WHAT YOU WILL DO :: The expected output is each line from the one containing "This screenshot has height=380, width=599." to the last line of the data below, set down exactly, minus the pictures.

DATASET ::
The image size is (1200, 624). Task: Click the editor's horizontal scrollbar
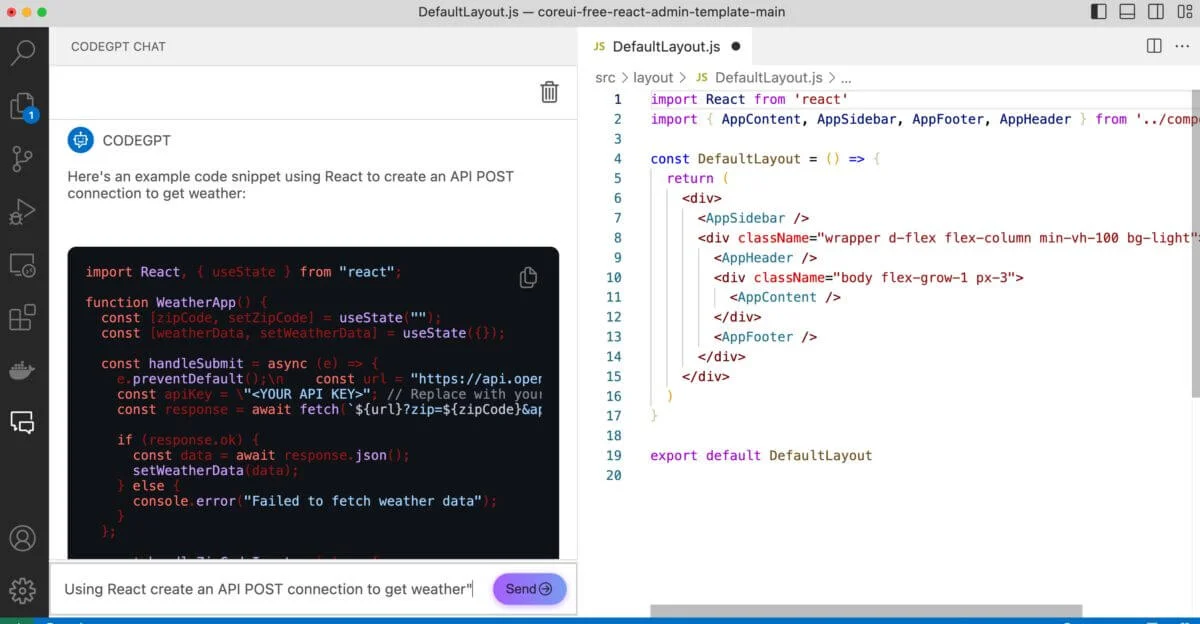[865, 610]
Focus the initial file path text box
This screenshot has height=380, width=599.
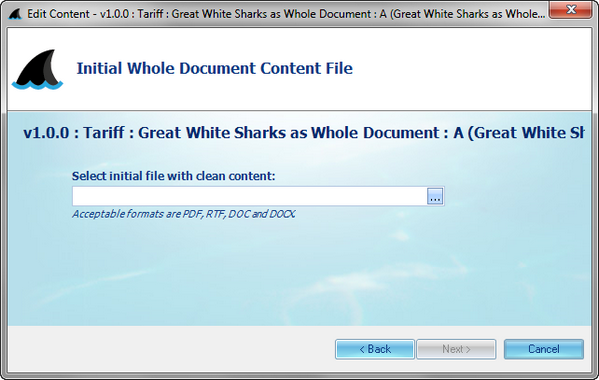[249, 196]
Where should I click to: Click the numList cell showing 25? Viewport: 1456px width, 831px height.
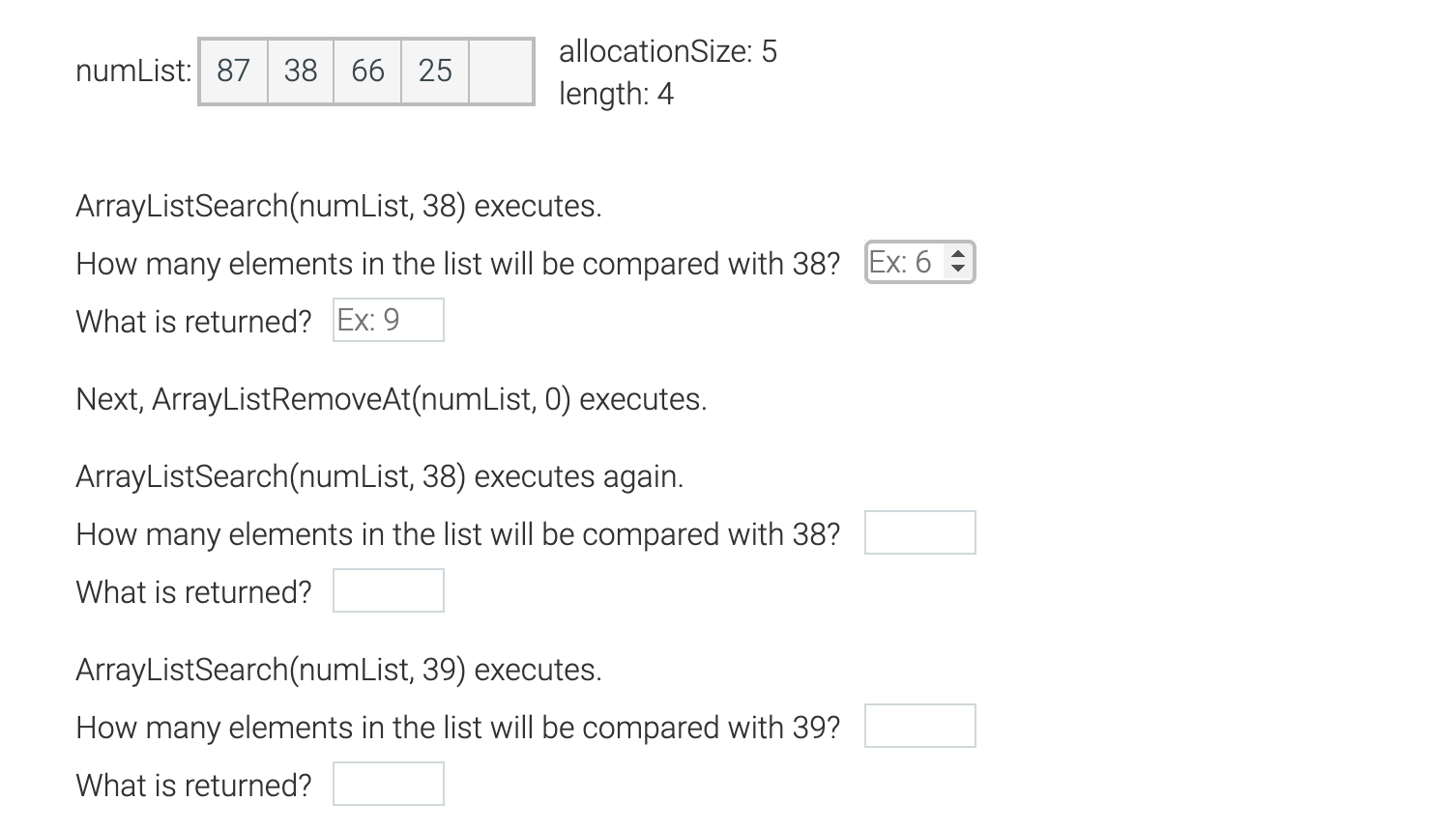point(435,72)

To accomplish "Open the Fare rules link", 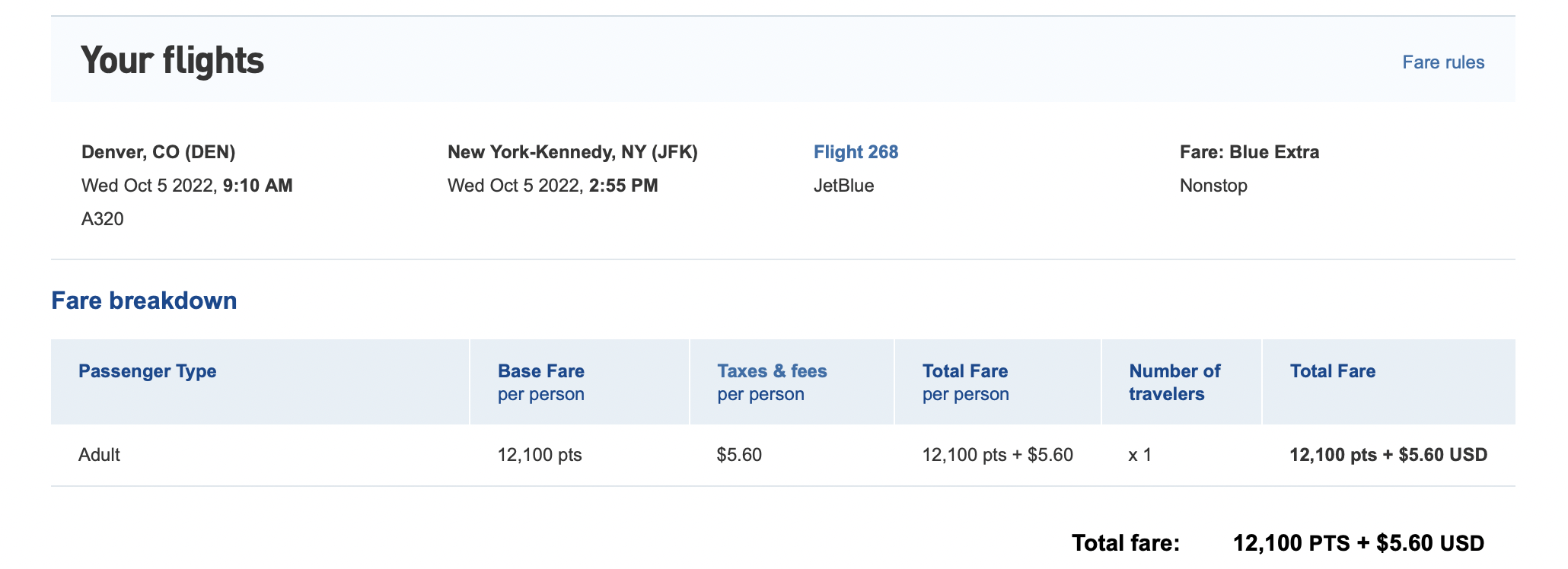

TASK RESPONSE ::
This screenshot has height=380, width=599.
[249, 196]
Where should I click to: Click the numList cell showing 25? Viewport: 1456px width, 831px height.
point(435,72)

To accomplish "Open the Fare rules link", 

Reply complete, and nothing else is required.